Une augmentation du nombre d’orangs-outans contestée

« Les récents succès de l’Indonésie dans la réduction des taux de déforestation sont louables et tant le gouvernement que le secteur privé ont joué un rôle important« , reconnaissent les cinq signataires d’une lettre ouverte publiée le 15 septembre 2022 dans The Jakarta Post. Ils louent volontiers certaines actions entamées par le gouvernement. Mais certaines parties du discours tenu le 19 août 2022 par Siti Nurbaya, la ministre de l’Environnement et des Forêts, ne passent pas.

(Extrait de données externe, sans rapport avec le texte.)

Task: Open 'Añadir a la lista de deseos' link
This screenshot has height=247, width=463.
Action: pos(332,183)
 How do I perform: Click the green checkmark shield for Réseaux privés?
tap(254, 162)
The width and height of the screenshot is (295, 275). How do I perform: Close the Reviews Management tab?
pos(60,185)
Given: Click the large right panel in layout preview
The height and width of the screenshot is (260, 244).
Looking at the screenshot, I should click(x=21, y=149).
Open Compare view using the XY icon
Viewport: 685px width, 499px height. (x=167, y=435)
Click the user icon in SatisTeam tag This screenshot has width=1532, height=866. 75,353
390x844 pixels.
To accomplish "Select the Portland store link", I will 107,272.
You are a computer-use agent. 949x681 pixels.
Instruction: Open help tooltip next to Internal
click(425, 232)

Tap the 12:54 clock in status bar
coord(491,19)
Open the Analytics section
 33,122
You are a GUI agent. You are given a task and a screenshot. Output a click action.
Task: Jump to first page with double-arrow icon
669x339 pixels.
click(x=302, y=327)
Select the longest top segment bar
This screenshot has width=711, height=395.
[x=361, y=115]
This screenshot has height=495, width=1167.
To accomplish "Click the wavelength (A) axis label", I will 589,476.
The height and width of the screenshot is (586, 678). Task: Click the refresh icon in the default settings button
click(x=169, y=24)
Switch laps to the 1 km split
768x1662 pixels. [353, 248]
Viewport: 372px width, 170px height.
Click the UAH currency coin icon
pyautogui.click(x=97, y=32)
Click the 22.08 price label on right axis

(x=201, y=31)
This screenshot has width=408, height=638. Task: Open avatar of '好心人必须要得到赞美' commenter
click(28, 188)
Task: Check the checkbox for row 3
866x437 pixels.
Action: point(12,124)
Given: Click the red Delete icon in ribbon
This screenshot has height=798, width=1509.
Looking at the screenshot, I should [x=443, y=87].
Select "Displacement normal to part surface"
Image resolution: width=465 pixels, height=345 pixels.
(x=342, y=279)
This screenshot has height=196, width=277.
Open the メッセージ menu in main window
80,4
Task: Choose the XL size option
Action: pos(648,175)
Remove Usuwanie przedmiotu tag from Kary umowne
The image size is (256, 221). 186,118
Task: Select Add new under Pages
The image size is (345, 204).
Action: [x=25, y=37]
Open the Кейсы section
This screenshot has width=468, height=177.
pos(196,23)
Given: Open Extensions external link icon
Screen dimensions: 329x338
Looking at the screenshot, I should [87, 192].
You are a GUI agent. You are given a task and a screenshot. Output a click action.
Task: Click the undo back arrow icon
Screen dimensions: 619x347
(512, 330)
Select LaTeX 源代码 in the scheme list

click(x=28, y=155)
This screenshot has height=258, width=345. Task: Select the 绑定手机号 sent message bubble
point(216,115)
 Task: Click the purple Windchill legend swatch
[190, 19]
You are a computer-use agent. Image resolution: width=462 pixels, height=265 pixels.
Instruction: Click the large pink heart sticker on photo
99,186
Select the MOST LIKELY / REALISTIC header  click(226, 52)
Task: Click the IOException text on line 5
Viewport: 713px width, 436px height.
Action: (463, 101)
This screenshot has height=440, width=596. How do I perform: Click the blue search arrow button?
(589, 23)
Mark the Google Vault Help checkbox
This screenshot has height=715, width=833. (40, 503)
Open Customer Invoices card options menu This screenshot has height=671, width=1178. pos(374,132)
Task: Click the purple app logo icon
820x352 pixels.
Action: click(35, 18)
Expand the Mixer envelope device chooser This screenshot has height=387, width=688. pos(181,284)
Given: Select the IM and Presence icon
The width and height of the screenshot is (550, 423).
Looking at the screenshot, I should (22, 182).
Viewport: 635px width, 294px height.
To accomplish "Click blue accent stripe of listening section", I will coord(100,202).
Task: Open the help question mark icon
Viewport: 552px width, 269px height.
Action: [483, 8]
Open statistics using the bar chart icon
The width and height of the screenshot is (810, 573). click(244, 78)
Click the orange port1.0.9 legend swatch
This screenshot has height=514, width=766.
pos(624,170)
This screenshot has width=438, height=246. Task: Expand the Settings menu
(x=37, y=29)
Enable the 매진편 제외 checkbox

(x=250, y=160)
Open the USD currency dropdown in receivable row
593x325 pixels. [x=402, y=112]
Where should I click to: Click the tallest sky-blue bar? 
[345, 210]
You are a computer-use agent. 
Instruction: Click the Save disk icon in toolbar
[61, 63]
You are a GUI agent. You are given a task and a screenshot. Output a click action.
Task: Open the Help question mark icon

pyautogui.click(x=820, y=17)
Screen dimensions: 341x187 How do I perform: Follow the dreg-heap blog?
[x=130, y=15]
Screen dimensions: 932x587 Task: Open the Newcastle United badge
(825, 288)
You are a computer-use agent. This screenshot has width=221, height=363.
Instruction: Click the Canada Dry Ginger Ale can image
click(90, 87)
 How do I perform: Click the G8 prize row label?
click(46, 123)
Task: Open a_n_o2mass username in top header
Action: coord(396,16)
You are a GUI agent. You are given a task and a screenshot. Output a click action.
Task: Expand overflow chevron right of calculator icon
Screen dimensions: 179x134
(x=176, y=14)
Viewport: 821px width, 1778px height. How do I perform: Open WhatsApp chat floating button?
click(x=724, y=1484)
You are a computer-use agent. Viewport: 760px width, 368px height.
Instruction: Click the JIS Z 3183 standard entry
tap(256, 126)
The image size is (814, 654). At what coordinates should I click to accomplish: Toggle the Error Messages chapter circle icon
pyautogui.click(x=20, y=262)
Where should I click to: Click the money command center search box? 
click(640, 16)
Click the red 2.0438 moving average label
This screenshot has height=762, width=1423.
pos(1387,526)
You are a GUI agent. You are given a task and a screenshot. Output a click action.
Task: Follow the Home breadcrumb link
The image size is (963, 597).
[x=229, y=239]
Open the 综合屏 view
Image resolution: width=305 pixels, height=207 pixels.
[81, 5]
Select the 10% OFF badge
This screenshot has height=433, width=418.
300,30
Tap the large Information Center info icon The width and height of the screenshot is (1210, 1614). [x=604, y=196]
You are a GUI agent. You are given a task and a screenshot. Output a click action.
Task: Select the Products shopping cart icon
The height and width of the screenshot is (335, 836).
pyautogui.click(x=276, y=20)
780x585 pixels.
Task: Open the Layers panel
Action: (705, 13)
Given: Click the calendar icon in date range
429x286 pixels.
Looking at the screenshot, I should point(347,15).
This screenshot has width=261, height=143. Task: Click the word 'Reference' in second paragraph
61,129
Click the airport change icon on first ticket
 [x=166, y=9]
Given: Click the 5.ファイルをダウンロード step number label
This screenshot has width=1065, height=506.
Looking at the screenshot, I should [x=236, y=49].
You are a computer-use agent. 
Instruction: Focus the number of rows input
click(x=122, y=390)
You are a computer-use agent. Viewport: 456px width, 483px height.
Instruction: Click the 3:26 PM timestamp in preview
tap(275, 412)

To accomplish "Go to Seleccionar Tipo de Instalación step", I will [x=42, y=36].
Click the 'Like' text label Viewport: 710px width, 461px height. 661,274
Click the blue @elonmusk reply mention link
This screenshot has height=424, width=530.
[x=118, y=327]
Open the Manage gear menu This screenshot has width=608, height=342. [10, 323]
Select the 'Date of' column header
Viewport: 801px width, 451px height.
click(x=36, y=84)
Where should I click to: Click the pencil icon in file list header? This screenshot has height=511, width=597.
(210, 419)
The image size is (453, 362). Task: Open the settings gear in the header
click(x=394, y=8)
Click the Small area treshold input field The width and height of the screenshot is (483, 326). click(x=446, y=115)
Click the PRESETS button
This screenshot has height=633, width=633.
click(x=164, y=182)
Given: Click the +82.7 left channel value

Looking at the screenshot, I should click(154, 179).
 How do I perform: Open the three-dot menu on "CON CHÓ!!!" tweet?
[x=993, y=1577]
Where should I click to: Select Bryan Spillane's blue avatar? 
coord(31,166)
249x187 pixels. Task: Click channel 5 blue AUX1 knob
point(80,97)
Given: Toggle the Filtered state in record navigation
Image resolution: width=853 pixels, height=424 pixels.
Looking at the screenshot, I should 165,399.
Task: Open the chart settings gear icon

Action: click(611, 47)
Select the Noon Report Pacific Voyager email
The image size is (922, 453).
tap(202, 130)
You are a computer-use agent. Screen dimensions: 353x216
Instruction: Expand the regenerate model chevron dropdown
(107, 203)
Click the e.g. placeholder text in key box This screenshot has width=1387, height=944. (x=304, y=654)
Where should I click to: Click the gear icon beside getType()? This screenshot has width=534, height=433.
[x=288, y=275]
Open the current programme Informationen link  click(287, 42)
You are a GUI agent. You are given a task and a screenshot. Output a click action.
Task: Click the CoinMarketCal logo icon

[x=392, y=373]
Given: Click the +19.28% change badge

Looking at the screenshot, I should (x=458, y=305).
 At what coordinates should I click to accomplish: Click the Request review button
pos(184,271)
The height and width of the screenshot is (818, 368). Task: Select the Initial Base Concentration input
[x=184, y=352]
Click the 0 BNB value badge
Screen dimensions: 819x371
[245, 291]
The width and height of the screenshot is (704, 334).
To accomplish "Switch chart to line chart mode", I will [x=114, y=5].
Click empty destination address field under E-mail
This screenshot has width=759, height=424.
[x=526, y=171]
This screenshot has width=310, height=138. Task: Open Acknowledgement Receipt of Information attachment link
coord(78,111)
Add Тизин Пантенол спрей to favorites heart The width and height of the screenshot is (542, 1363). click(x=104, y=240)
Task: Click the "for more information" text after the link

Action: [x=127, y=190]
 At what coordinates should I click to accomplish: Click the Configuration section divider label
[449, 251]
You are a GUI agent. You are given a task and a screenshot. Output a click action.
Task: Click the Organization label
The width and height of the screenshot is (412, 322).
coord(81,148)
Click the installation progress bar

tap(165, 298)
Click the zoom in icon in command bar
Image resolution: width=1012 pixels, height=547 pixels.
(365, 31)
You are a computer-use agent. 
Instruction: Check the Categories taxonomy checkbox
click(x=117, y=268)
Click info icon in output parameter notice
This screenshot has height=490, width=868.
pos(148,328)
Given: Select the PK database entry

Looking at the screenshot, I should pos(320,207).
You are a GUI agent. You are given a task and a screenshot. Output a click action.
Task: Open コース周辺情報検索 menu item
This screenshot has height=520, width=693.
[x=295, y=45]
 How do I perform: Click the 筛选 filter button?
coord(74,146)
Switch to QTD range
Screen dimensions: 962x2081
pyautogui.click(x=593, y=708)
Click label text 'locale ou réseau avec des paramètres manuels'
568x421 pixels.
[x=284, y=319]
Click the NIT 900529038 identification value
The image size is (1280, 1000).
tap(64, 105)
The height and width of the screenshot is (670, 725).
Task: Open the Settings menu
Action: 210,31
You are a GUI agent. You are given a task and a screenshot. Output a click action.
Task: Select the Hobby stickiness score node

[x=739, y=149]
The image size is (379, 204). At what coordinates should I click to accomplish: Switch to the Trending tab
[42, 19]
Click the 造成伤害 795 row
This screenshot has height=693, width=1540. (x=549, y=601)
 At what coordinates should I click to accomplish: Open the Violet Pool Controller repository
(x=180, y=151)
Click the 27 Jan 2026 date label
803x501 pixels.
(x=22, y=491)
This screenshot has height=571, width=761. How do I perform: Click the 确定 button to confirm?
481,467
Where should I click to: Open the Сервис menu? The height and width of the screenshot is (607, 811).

La femme politique affirme que « les preuves au sol confirment que les orangs-outans de Sumatra, de Tapanuli et de Bornéo sont loin de disparaître et continueront d’avoir des populations croissantes« , tout en critiquant les gouvernements précédents pour leur manque d’actions environnementales. Citant plusieurs études, les chercheurs signataires, qui revendiquent à eux tous 105 années d’expérience dans la conservation des grands singes, contestent fermement ces informations. Les recherches mentionnées « montrent que les trois espèces d’orangs-outans ont diminué au cours des dernières décennies et que nulle part les populations n’augmentent« , notent-ils. L’Union internationale pour la conservation de la nature a placé les trois espèces dans la catégorie « en danger critique d’extinction ». Les orangs-outans de Sumatra, de Tapanuli et de Bornéo ont une population en déclin, selon l’organisation.

« La ministre note en outre que les approches ‘basées sur des prévisions ou des projections’ ne sont pas fiables. Cela nous paraît singulier. Tous les départements du gouvernement indonésien utilisent des prévisions pour orienter leurs politiques et leurs pratiques« , ajoutent les signataires.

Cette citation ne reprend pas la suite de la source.